Frequently Asked Questions¶
1. Does SPARTA support paired-end reads?
Not yet. Currently, SPARTA only supports single-end reads as we have found it is the most common/inexpensive approach for differential gene expression analysis. Paired-end read support will be incorporated in future releases of SPARTA. If you have paired-end reads and would like to use SPARTA, as a workaround, you can run just the forward reads.
2. What if I only have a GFF file and not a GTF file for my organism?

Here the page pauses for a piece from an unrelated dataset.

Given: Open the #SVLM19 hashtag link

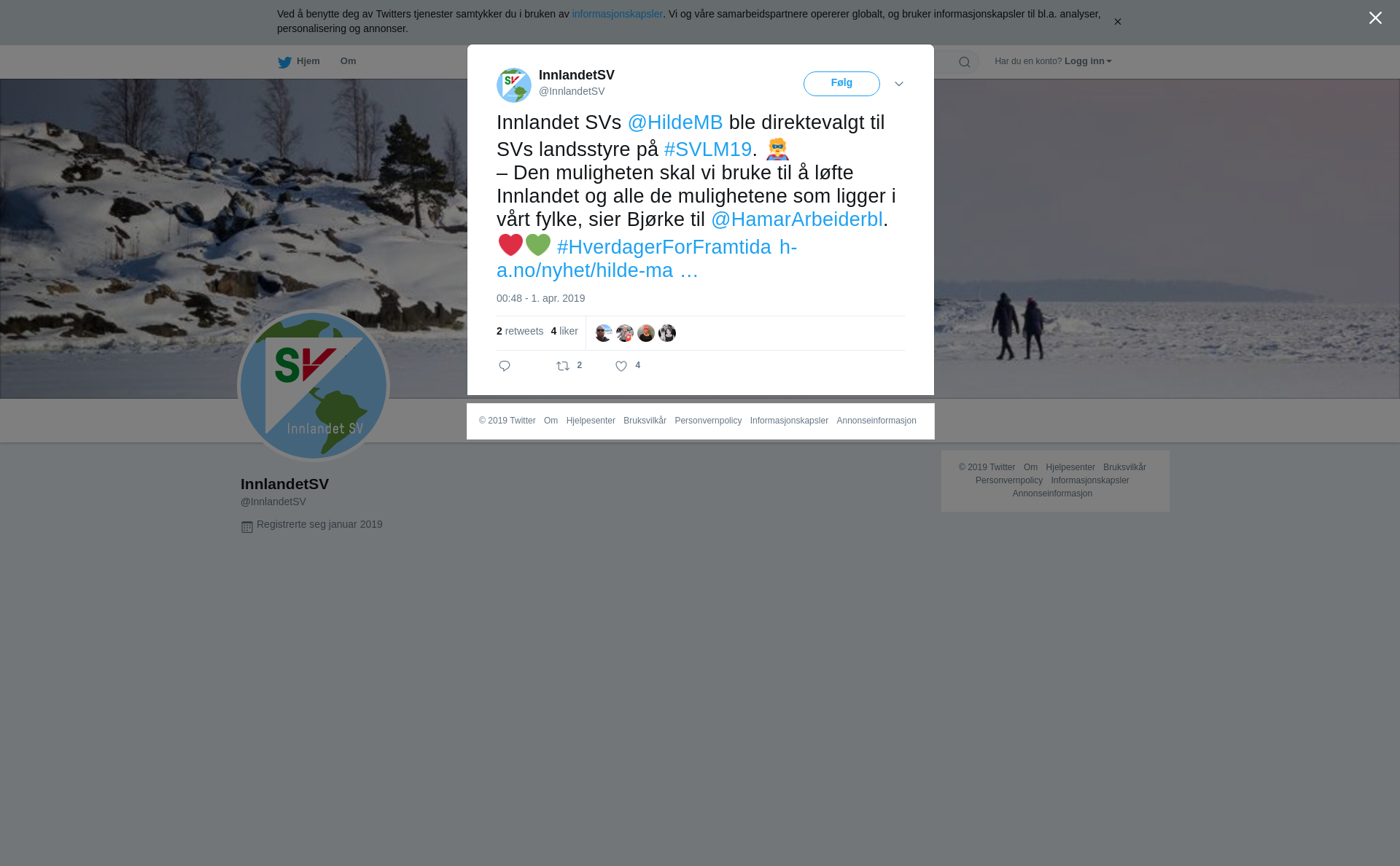Looking at the screenshot, I should [708, 149].
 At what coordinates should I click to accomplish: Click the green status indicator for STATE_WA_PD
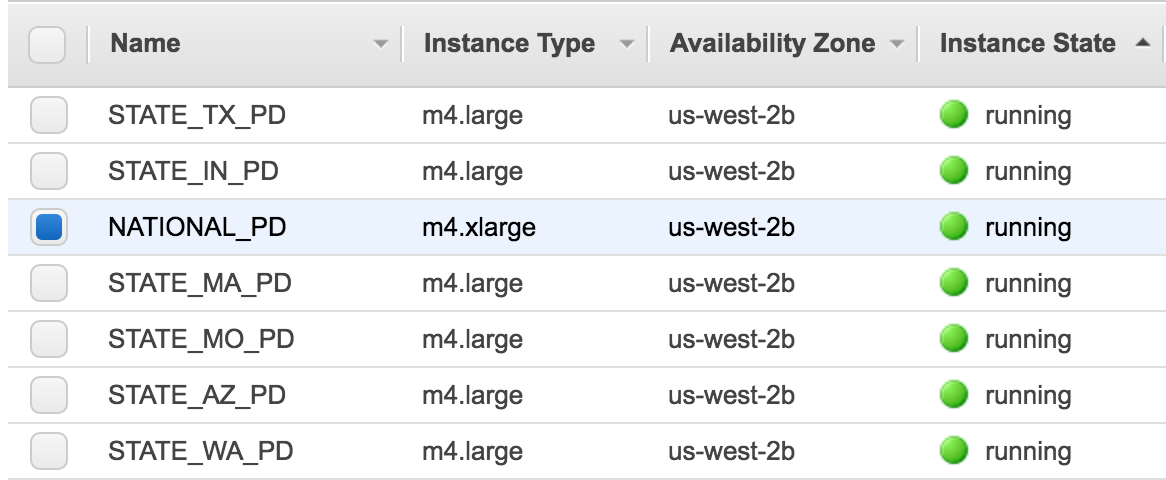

A GTF file is a more stringent version of a GFF file. Thus, your GFF file may work with HTSeq for counting transcript abundance. However, GFF file formating is more relaxed and thus, it may not work. As a potential workaround, you can open the GFF file in a plain text editor like TextEdit (Mac) or Notepad (Windows). Look at each line and see if the beginning of each line in the GFF file begins with the same phrase. In the example below the GTF line begins with Chromosome and the reference genome FASTA file begins with the same phrase Chromosome. Next, examine each line for a phrase that relates specifying a region for a gene. In the example below, HTSeq by default looks for the phrase exon. If your file does not have exon as the phrase, you can specify to SPARTA/HTSeq which phrase to look for through the option
your_gene_region_name is the phrase specific to your file.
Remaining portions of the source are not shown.